In the GIScience research group at Heidelberg University, a recent PhD research project by Clemens Jacobs has been looking into the data quality of citizen science observations of organisms. This research aims at using geographic context as an information source for estimating the plausibility of an observation, e.g., of a bird, which was reported to a citizen science portal collecting such data from volunteers. To this end, approaches were developed which tap into different kinds of sources of Volunteered Geographic Information (VGI) to capture geographic context. One of these sources is OpenStreetMap (OSM). HeiGIT’s OpenStreetMap History Database (OSHDB) as part of the ohsome OpenStreetMap History Analytics platform was used to derive typical contexts of species in the form of OSM tags which are frequently found close to observations of certain species. This information can then be used to examine the tag context of a new observation of such a species. If the context of an observation fits the typical OSM context well, this indicates a high plausibility of that observation.
Let’s make an example. Rose-ringed Parakeets (Psittacula krameri) are a species of parrots. In Germany, they have been spreading since the late 1960s. They live mostly in urban areas, where they use tree holes, but also holes in buildings, for breeding. They reached the region around Heidelberg and Mannheim in the early 1970s. The map below shows plausibility estimations based on OSM tag context for 111 observations of Rose-ringed Parakeets in or around Heidelberg and Mannheim. These observations were reported to iNaturalist, an American project which collects observations of organisms from volunteers all over the world. The Rose-ringed Parakeet’s typical OSM context, on which this estimation is based, was extracted with the help of observations from ArtenFinder, a citizen science project with similar aim and properties as iNaturalist which is active in the federal state of Rheinland-Pfalz (covering parts of the area shown in the map below, west of the river Rhine). Plausibility estimation in the light of OSM context shows relatively high or medium values for observations in or close to urban centers, while some observations in more rural settings in the western part of the focus area of this example (see map below) present cases of lower plausibility. In this example, plausibility was estimated by comparing the observations’ OSM context and the Rose-ringed Parakeet’s typical OSM context with the help of the Jaccard index, a well-known coefficient for measuring the similarity of the biodiversity at different sites. Observation locations which are away from urban centers appear less plausible, because OSM context differs from the typical situations in which Rose-ringed Parakeets are usually observed. Therefore, this approach can be used to automatically identify unusual observations which might need closer examination in quality assurance of such observation data. It also proves high plausibility of observations in typical situations, which need not be further scrutinized.
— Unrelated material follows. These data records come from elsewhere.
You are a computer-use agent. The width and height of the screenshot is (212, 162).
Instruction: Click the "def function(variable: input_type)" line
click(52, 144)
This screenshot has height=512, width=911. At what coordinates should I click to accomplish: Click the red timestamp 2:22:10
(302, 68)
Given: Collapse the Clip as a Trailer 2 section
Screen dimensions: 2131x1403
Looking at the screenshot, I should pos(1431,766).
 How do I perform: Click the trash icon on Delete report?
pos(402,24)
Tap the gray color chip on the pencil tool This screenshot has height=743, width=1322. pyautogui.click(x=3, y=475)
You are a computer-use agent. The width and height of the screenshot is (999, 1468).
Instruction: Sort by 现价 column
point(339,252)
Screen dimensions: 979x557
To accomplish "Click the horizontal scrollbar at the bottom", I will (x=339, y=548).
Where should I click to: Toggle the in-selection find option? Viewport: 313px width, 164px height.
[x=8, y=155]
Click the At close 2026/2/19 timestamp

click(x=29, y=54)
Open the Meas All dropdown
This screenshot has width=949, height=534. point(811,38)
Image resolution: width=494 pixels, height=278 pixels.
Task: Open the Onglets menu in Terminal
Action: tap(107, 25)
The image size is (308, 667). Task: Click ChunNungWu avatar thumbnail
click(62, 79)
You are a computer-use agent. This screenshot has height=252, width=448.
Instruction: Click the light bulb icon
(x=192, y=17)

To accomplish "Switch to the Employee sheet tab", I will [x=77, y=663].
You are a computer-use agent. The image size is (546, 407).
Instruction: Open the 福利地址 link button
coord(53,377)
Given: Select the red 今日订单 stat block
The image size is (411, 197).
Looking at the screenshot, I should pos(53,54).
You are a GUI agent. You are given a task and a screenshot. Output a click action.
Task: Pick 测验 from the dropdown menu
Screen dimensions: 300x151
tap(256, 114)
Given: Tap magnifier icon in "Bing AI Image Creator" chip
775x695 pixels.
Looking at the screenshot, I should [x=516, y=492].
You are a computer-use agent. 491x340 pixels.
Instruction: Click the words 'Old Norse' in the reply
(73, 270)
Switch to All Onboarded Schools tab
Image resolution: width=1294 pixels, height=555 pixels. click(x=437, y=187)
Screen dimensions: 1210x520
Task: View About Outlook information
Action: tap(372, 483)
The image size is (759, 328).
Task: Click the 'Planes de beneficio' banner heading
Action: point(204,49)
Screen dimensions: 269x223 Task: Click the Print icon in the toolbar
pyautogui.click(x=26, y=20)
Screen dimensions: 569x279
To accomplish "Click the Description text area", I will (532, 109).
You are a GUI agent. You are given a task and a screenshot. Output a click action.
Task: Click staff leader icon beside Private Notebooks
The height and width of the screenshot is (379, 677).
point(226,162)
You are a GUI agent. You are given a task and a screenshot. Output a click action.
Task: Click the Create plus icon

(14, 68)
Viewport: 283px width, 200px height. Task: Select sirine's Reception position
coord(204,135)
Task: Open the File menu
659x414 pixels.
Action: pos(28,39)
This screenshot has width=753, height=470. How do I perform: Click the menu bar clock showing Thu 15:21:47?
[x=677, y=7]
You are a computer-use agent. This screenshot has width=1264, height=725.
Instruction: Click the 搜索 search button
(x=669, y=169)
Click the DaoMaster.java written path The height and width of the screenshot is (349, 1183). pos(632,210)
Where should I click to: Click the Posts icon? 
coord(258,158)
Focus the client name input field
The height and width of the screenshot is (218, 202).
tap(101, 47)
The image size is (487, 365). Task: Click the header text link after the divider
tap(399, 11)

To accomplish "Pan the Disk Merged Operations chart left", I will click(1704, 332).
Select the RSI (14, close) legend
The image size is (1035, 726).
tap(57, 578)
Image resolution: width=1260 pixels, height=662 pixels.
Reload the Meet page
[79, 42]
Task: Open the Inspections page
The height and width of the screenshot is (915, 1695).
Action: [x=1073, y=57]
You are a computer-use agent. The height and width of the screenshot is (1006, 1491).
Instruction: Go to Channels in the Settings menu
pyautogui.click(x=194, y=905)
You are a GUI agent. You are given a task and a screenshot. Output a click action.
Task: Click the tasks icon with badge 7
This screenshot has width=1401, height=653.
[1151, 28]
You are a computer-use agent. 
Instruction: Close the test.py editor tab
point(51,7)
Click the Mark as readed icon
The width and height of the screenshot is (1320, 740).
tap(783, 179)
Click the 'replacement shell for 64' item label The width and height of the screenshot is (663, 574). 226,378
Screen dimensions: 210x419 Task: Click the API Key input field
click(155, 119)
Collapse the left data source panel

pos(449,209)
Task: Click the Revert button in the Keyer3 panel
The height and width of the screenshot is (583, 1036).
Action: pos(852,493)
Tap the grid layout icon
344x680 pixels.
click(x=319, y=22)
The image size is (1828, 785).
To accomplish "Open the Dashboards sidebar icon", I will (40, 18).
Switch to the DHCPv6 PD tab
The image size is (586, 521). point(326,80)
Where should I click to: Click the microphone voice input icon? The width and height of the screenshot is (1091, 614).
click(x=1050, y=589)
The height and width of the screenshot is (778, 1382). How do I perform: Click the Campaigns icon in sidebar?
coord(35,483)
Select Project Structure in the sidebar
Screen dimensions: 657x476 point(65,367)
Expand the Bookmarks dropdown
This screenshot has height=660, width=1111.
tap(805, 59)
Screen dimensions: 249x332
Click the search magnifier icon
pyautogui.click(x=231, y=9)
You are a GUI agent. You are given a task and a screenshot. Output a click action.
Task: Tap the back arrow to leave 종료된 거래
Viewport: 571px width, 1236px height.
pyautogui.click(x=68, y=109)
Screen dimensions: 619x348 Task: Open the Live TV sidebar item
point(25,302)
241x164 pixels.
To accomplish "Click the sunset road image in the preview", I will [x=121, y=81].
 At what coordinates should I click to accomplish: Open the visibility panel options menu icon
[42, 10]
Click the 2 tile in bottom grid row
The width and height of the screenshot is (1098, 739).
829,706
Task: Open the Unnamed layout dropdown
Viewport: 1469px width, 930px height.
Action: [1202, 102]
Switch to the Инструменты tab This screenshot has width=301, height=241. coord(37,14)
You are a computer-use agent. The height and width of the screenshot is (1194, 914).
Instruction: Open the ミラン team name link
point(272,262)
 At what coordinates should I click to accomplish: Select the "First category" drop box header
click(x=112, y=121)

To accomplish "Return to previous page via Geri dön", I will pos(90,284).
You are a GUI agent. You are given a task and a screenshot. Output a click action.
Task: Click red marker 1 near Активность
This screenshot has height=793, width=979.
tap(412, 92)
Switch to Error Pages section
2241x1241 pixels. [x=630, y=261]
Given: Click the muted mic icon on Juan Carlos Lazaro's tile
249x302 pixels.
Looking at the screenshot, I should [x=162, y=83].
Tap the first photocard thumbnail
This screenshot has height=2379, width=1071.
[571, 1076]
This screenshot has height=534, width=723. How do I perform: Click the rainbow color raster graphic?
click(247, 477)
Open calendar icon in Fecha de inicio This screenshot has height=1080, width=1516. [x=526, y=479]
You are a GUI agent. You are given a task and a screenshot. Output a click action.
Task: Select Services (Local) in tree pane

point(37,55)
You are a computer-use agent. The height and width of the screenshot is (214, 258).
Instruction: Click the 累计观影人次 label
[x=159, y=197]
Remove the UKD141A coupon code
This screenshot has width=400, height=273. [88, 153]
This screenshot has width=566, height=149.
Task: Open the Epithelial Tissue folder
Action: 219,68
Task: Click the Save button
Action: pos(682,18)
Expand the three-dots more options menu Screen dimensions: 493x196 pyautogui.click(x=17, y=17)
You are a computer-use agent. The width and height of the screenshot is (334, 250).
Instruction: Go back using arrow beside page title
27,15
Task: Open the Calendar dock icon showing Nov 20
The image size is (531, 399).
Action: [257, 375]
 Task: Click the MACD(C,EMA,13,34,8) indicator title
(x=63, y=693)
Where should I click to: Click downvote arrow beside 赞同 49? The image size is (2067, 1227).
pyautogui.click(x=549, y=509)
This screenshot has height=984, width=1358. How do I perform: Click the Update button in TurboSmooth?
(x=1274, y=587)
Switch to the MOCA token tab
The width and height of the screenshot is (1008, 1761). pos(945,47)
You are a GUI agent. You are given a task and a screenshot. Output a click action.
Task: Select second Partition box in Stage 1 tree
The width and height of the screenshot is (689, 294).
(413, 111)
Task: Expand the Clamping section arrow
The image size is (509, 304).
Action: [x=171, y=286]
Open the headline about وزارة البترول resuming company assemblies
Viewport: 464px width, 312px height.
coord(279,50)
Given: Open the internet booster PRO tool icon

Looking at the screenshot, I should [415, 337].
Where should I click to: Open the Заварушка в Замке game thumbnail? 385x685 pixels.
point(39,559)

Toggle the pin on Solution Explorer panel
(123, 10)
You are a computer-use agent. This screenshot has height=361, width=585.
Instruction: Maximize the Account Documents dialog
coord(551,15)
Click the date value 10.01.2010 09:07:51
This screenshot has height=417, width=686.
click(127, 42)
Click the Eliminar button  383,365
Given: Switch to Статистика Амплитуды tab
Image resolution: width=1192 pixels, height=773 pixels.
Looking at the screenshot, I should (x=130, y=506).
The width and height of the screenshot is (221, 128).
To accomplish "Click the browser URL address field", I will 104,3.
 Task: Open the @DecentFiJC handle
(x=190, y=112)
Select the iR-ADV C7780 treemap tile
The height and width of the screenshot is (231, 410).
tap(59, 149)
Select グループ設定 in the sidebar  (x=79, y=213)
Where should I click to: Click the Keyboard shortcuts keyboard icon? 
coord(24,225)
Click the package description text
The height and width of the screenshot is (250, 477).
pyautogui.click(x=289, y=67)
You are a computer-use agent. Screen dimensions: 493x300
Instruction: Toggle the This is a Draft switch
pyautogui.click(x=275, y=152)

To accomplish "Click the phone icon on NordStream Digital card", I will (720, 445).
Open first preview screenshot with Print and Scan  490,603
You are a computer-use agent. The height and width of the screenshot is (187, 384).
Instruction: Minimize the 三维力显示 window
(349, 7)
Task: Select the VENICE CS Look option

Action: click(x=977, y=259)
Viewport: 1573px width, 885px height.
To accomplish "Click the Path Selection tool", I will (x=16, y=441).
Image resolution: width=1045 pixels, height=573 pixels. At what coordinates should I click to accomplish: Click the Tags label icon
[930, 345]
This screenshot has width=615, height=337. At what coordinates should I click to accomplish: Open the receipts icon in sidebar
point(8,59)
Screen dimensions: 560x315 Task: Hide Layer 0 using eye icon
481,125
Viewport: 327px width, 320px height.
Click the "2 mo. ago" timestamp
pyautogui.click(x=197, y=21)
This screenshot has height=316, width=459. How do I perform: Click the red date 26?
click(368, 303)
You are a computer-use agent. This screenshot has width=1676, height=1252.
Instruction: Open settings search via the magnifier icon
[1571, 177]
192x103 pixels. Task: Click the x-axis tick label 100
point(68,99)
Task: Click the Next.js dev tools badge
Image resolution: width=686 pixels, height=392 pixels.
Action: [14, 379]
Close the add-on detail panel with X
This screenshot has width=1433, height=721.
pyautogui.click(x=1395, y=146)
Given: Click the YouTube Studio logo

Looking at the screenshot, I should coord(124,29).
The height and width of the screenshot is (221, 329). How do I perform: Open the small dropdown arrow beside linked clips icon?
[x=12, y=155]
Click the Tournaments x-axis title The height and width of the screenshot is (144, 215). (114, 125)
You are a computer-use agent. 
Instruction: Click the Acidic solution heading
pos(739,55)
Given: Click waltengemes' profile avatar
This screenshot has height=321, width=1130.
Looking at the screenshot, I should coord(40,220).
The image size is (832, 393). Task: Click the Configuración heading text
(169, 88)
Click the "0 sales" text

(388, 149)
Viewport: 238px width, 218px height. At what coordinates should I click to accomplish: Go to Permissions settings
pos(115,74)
This research, presented here in much simplified form, contributes to the development of approaches which allow for automatic quality assessment of citizen science observations of organisms. Such approaches can support quality assurance by identifying unusual observations, and by proving high quality of others. This may reduce the workload for experts in charge of quality control, and may render data quality more transparent for any user of such data. HeiGIT’s OSHDB and the tools surrounding it, especially the OHSOME API, provide the necessary infrastructure for the implementation of this approach in a proper methodology.